For clarity, we first describe how to enumerate all the distinct minimal absent words of $T$: we specialize this algorithm to counting at the end of the proof. We use Theorem 1 to enumerate all nodes $v$ of ${\mathsf {ST}}_T$ associated with maximal repeats, as described in Sect. 2.2. Let $\{a_1,\dots ,a_h\}$ be the set of distinct left extensions of string $\ell (v)$ in $T$ returned by operation $\mathtt {extendLeft}({\mathtt {repr}}(\ell (v)))$, let $\mathtt {extensions}[1..\sigma +1,0..\sigma ]$ be a boolean matrix initialized to all zeros, and let $\mathtt {leftExtensions}[1..\sigma +1]$ be an array initialized to all zeros. Let $h'$ be a pointer initialized to one. Operation $\mathtt {extendLeft}$ allows following all the Weiner links from $v$, not necessarily in lexicographic order: for every string $a_i \ell (v)$ obtained in this way, we set $\mathtt {leftExtensions}[h']=a_i$, we enumerate its right extensions $\{c_1,\dots ,c_{k'}\}$ using array $\mathtt {chars}$ of ${\mathtt {repr}}(a_{i}\ell (v))$, we set $\mathtt {extensions}[h',c_j]=1$ for all $j \in [1..k']$, and we finally increment $h'$ by one.
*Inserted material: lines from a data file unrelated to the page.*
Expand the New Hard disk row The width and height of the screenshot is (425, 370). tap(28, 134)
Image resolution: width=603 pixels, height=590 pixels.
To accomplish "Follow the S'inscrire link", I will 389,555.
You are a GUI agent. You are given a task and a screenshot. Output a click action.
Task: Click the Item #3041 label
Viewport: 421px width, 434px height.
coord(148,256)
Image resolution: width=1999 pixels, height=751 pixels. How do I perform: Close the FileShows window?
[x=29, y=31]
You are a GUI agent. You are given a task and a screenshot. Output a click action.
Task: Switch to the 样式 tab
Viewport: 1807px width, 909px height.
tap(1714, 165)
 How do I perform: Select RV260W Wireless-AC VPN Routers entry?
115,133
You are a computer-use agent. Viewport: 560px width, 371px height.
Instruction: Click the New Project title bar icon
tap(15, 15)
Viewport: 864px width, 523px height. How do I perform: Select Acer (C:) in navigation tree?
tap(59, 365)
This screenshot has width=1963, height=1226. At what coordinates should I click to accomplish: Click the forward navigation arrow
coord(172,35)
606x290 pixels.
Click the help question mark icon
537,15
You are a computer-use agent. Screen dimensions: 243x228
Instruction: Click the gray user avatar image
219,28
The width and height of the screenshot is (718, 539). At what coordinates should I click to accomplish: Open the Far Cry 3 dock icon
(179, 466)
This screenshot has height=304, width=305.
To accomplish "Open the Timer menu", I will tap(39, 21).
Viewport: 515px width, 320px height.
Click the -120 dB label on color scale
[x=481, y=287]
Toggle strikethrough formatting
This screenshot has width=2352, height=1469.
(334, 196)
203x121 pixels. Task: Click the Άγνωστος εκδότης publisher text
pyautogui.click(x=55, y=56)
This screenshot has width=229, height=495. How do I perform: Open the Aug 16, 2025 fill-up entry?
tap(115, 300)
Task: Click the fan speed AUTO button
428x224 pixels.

Note that only the columns of $\mathtt {extensions}$ that correspond to the right extensions of $\ell (v)$ are updated by this procedure. Then, we enumerate all the right extensions $\{b_1,\dots ,b_k\}$ of $\ell (v)$ using array $\mathtt {chars}$ of ${\mathtt {repr}}(\ell (v))$, and for every such extension $b_j$ we report all pairs $(a_i,b_j)$ such that $a_i=\mathtt {chars}[x]$, $x \in [1..h']$, and $\mathtt {extensions}[x,b_j]=0$. This process takes time proportional to the number of Weiner links from $v$, plus the number of children of $v$, plus the number of Weiner links from $v$ multiplied by $\sigma $. When applied to all nodes of ${\mathsf {ST}}$, this takes in total $O(n\sigma )$ time, which is optimal in the size of the output. The matrices and vectors used by this process can be reset to all zeros after processing each node: the total time spent in such reinitializations in $O(n)$.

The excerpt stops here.